Mazia me invita a tomar asiento. Y en un plato de barro me sirve un poco de aquel potaje, y como extra dos huevos hervidos en el punto que me gustan, con la yema casi líquida.
—Estoy más que agradecida. —Les sonrio—. Veo que el señor Gelmon salió con prisa.
—Así es, el pueblo de Carpintería realizó un encargo el doble de grande que de costumbre —explicó Mazia.
—Suena como a buenas noticias —digo levantando las cejas y me meto una cucharada en la boca—, apuesto que el señor Gelmon se comprometió a no fallar bajo ningún punto. ¿Aunque me pregunto si a Carpintería le está yendo tan bien? Espero que no sea para construir un muro en contra de las bestias.

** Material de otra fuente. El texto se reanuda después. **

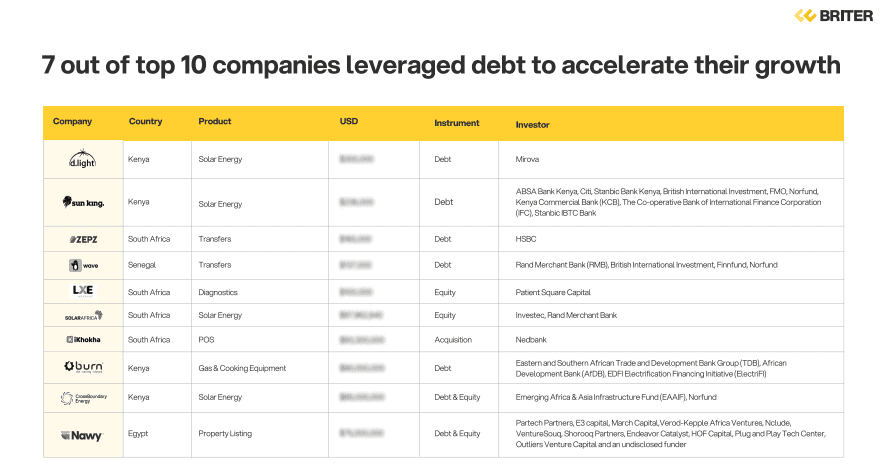Click the Nawy company logo

click(x=82, y=435)
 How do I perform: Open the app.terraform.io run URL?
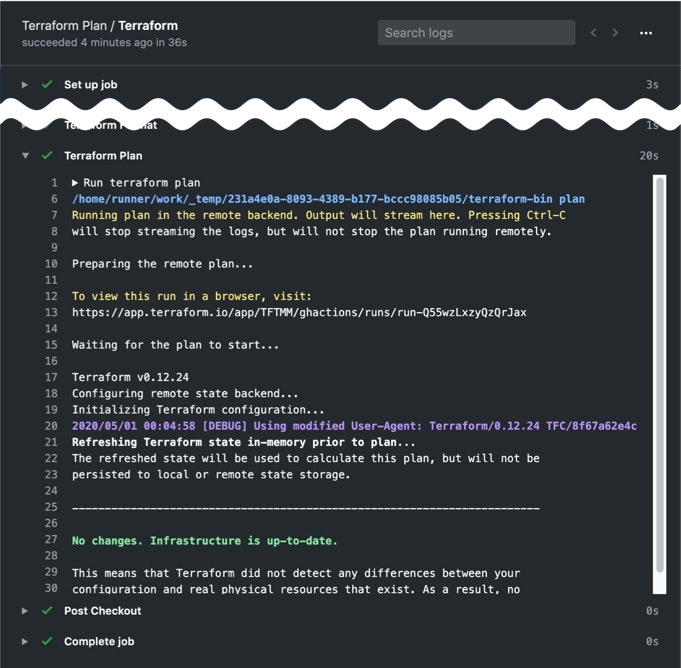pos(299,312)
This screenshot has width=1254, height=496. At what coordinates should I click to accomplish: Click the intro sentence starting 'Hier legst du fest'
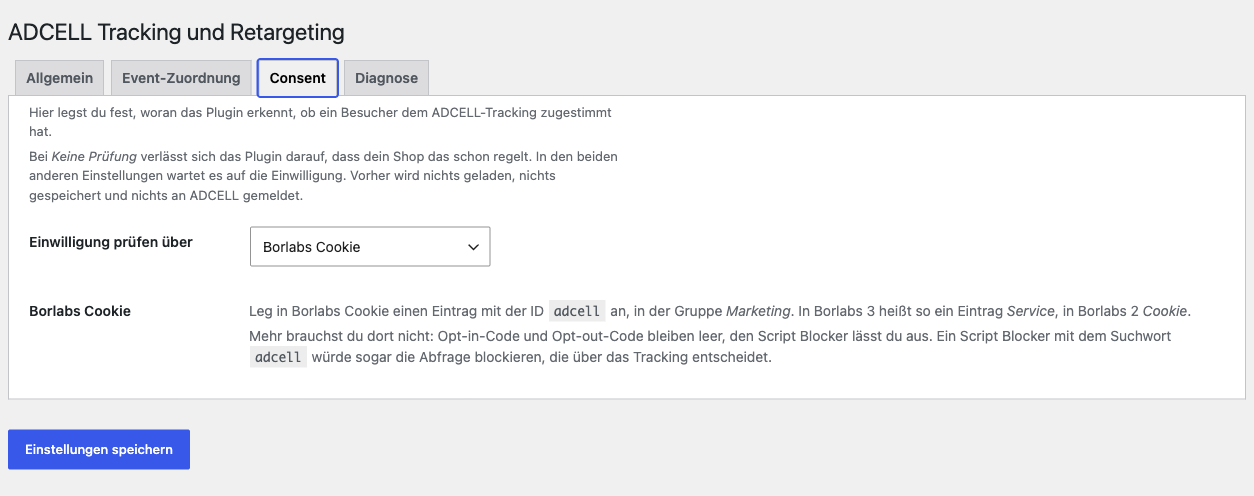point(320,122)
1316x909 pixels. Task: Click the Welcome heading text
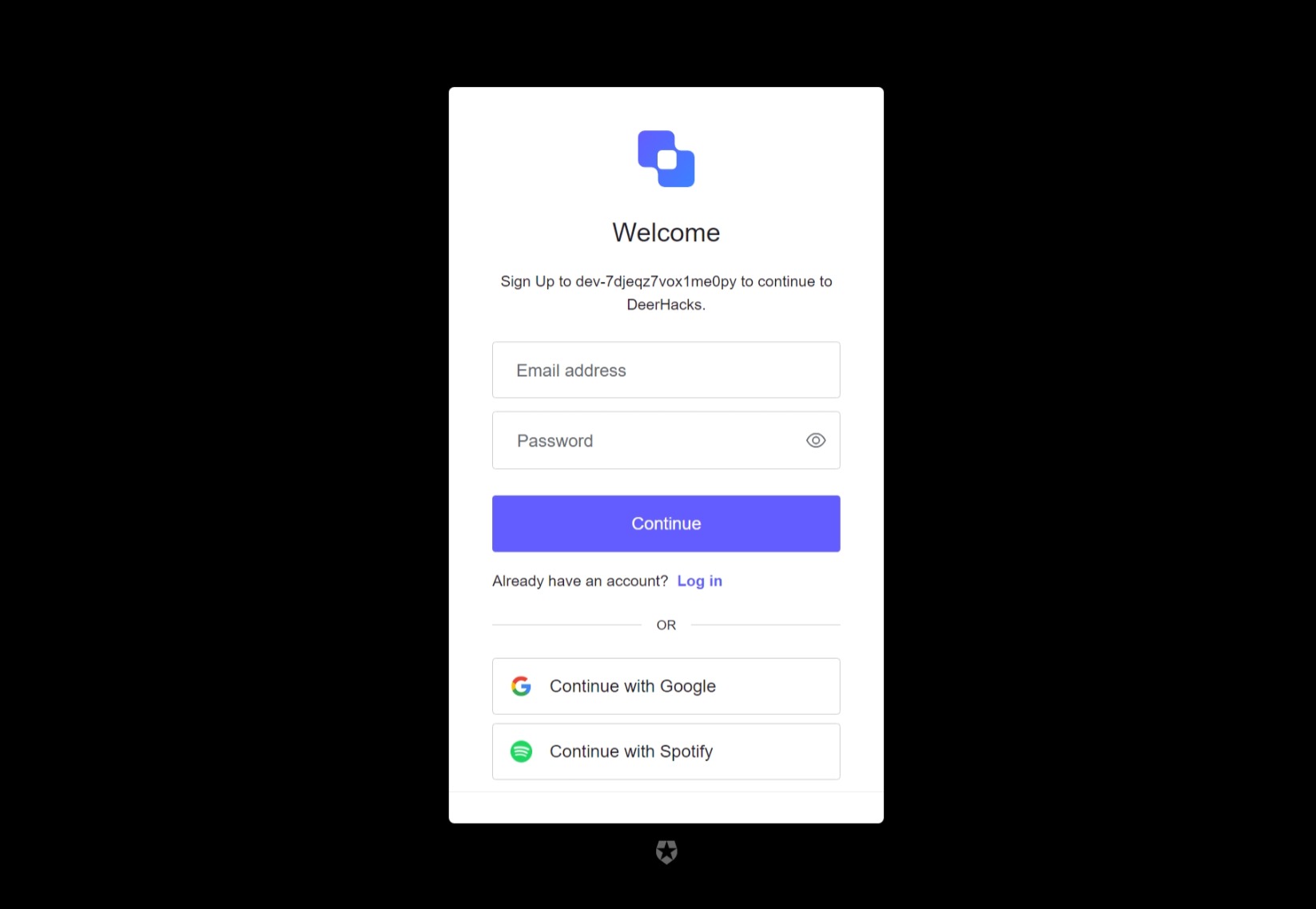pos(666,232)
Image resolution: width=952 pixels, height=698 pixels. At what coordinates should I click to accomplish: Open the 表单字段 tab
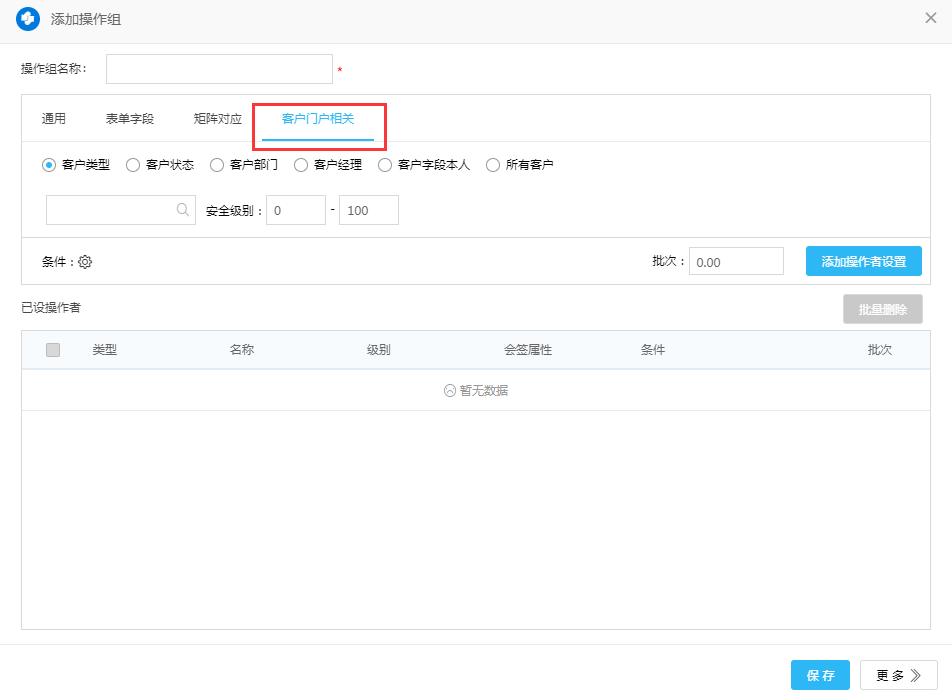click(130, 119)
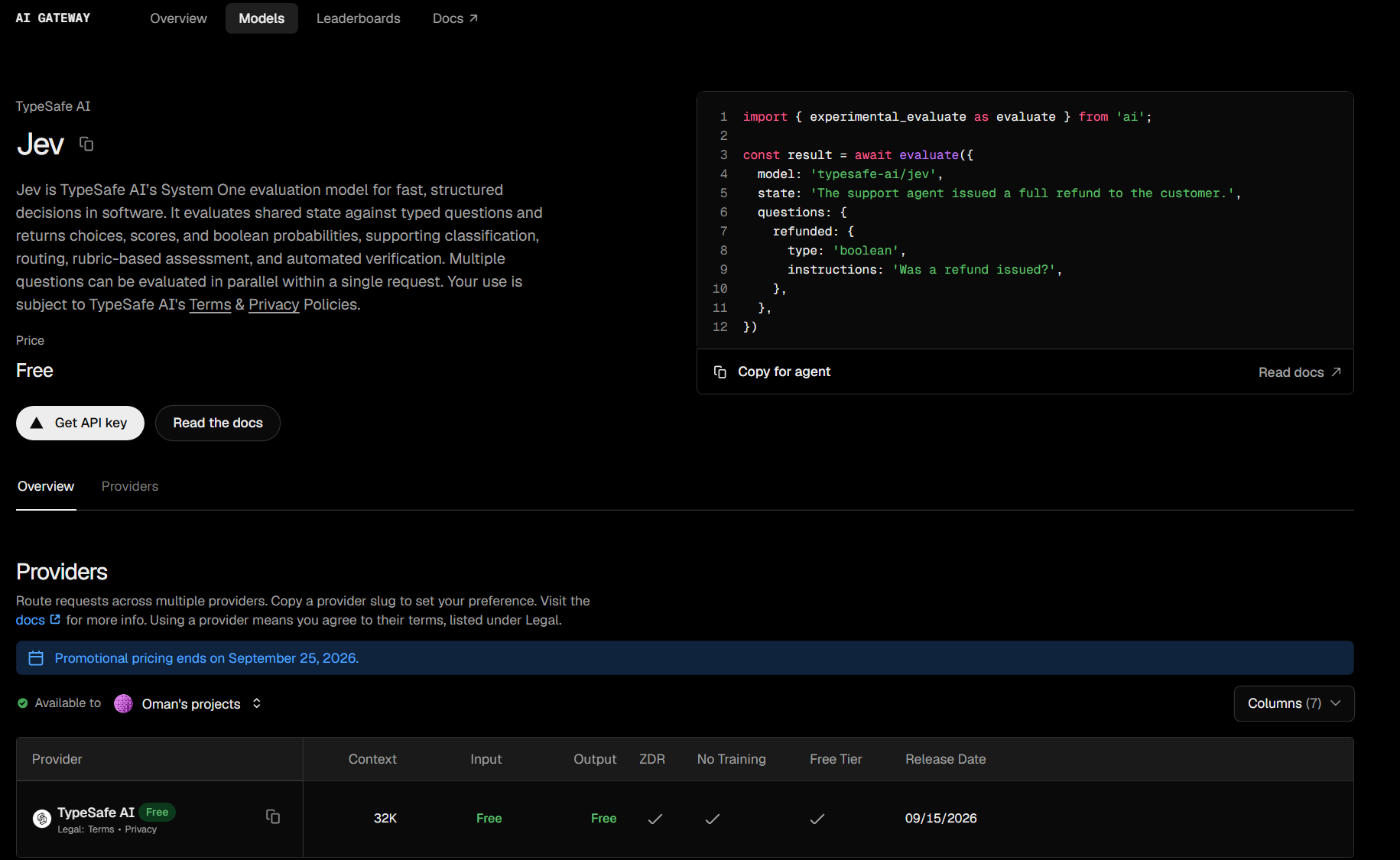Screen dimensions: 1400x860
Task: Click the calendar icon in promotional banner
Action: 36,658
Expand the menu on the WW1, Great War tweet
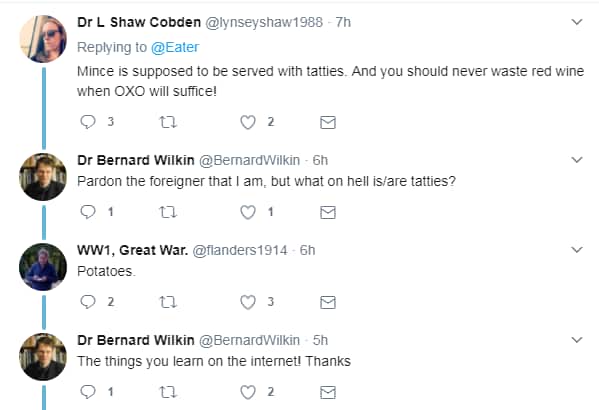The height and width of the screenshot is (410, 599). [577, 250]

—¡Ay, no! —exclama Mazia. La preocupación se hace presente en su ceño.
Su hermana y su familia viven ahí.
—Lo siento, no quise llamar a la mala fortuna, pero siento que cada día que pasa hay más ataques a nuestra gente, a la humanidad. —Al tomar una de sus manos la miro directo a los ojos.
Ella asiente y yo le devuelvo el gesto.
Las hijas cruzan miradas extrañadas, son muy jóvenes como para entender lo que estoy diciendo. Ojalá que no se den cuenta demasiado tarde, porque tarde es el fin.
—Dejemos eso de lado. —Corto el silencio—. Dime Estafanía, ¿qué trabajo nos dará tu mami hoy? Con esta rica comida la fuerza me sobra.
Mazia sonríe cuando intento mostrar los pequeños músculos de mi brazo. Se levanta de la mesa y trae unas cestas de mimbre para dejarlas a un lado de la mesa, en el suelo.
—¡Vamos a buscar hongos! —Nalay grita de emoción—. Vamos a ir al bosque cerca de las montañas.
—Ni que fuera tan divertido —acota Ylriana, apoyando una mano en su mentón y jugando con la cuchara sobre el fondo del potaje—. Para colmo después tenemos que preparar el almuerzo, ¡qué emoción!